Turn the stretch of data from the line containing "Click the Functions list horizontal scrollbar" through the line containing "tap(755, 30)" into a numbered list, skipping blank lines. Leave the pictures out.

───── DATA LISTING ─────

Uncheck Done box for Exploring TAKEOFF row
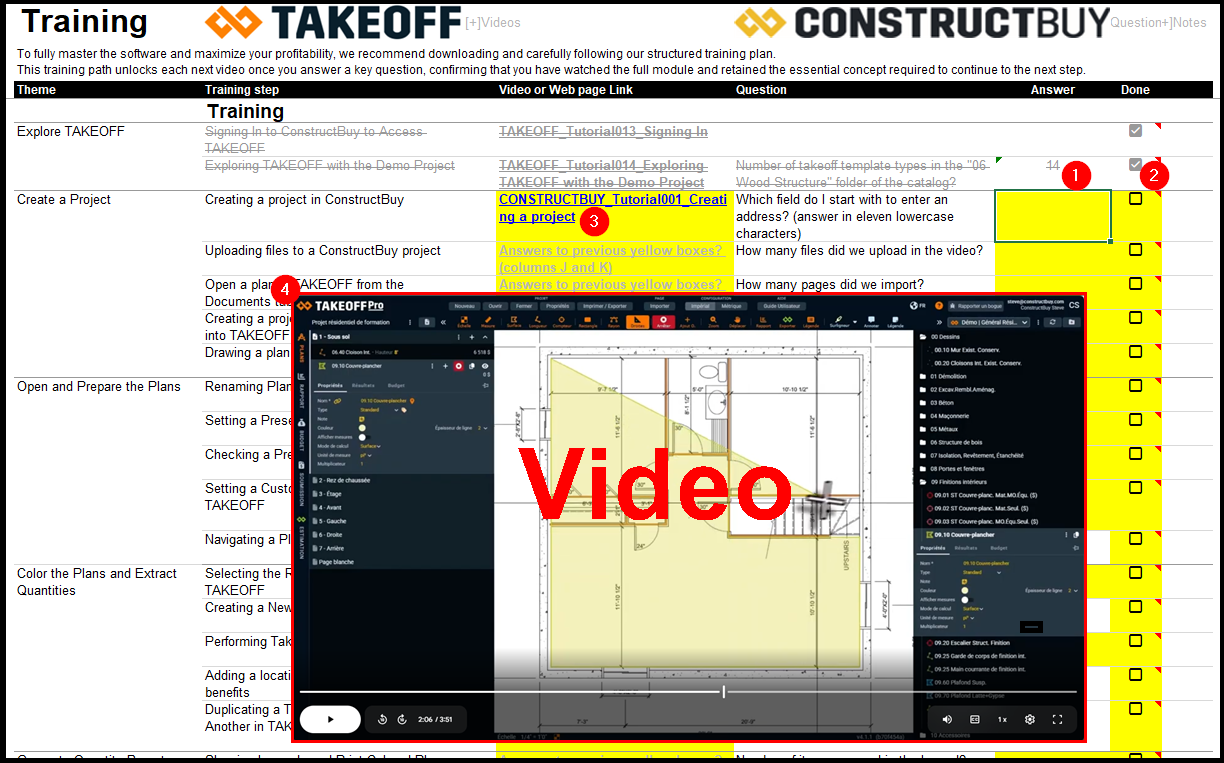 pos(1135,165)
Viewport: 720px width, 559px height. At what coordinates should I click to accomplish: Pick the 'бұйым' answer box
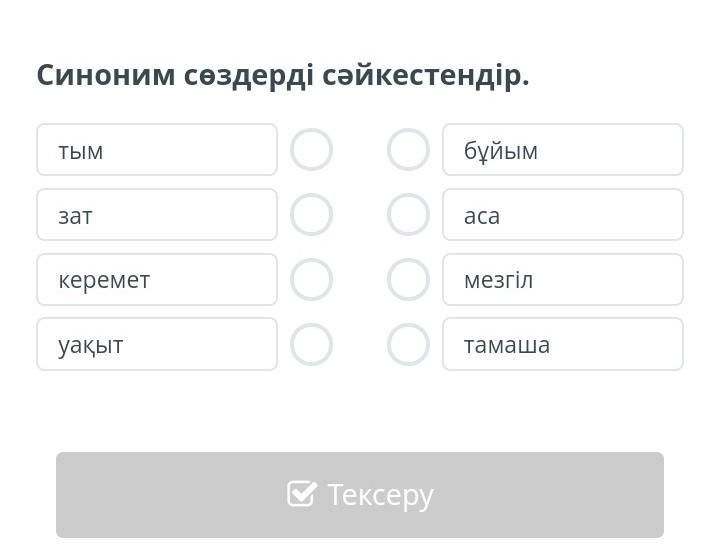click(562, 150)
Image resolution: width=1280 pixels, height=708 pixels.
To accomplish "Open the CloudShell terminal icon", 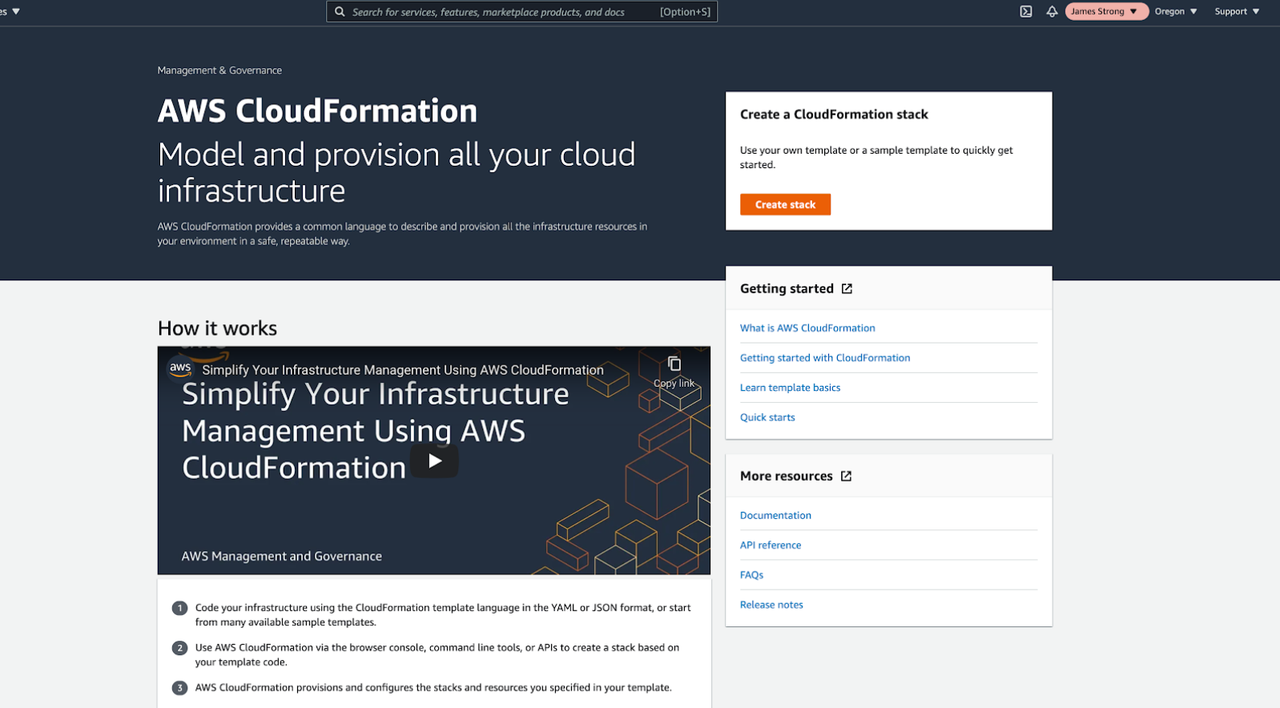I will point(1025,11).
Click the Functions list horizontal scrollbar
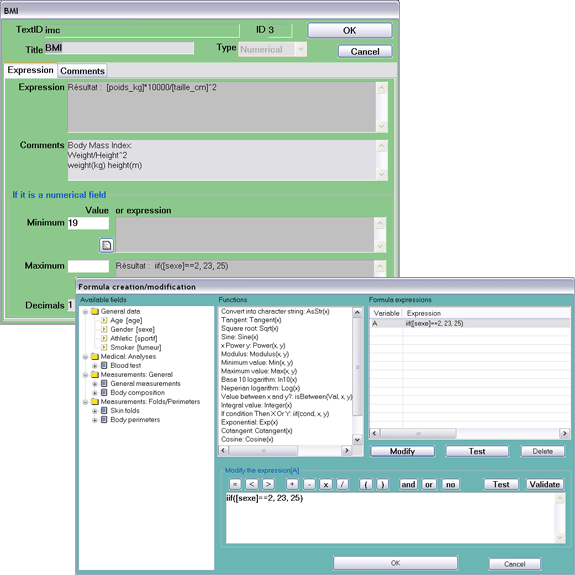The width and height of the screenshot is (575, 575). (x=285, y=450)
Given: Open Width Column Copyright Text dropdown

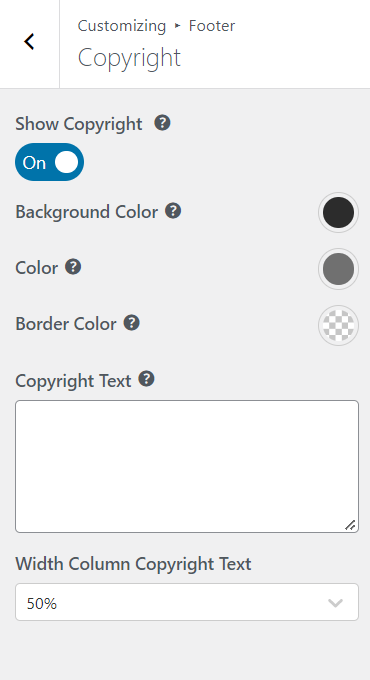Looking at the screenshot, I should coord(187,602).
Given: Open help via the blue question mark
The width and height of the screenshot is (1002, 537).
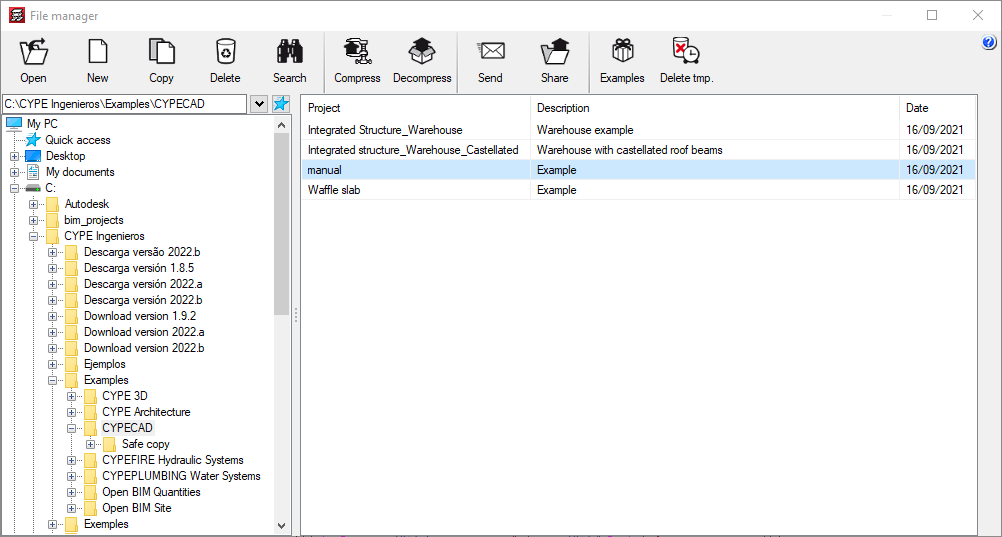Looking at the screenshot, I should click(x=990, y=43).
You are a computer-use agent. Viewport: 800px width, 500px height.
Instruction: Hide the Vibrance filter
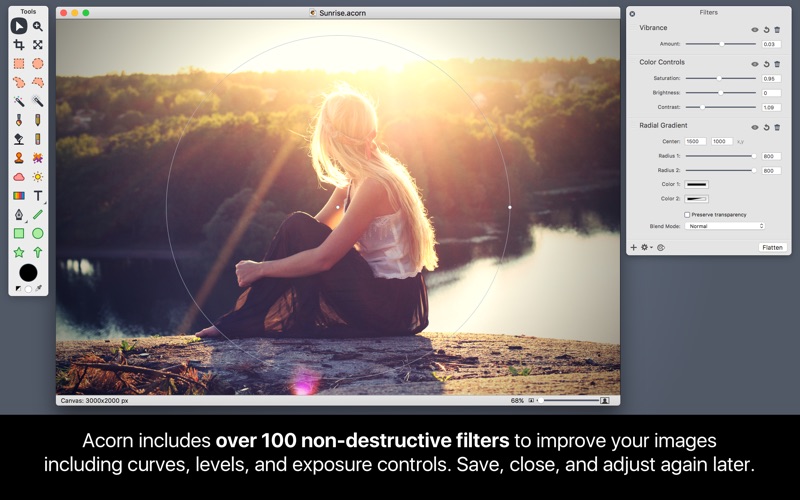tap(755, 30)
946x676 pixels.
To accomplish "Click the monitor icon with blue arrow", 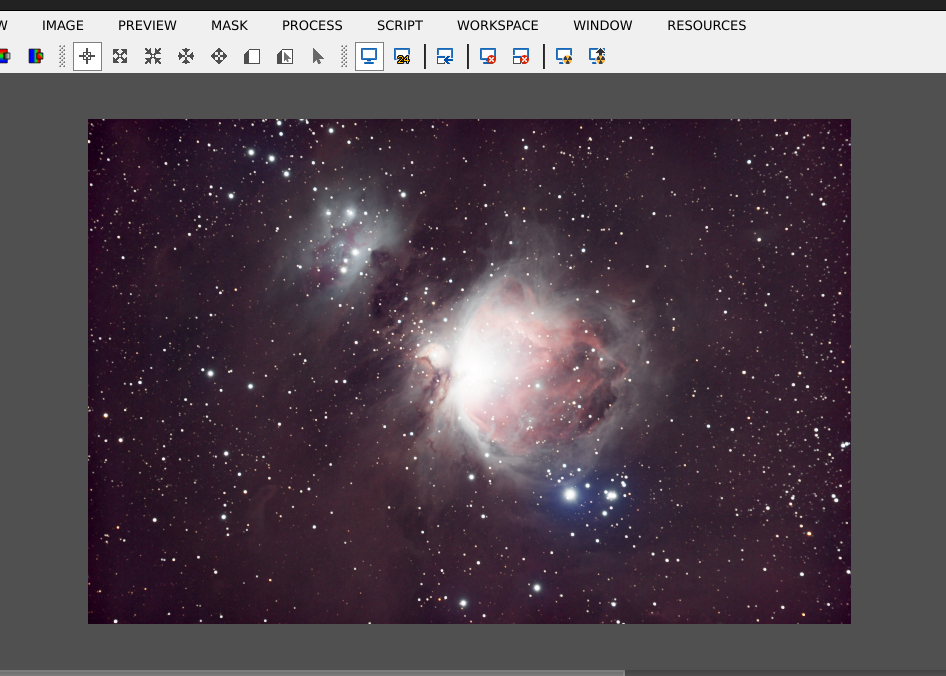I will tap(445, 57).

─────

## [CORRECT RESULT]
1. Click the Functions list horizontal scrollbar
2. The width and height of the screenshot is (575, 575). (x=285, y=450)
3. Given: Open Width Column Copyright Text dropdown
4. Looking at the screenshot, I should coord(187,602).
5. Given: Open help via the blue question mark
6. The width and height of the screenshot is (1002, 537).
7. Looking at the screenshot, I should click(x=990, y=43).
8. You are a computer-use agent. Viewport: 800px width, 500px height.
9. Instruction: Hide the Vibrance filter
10. tap(755, 30)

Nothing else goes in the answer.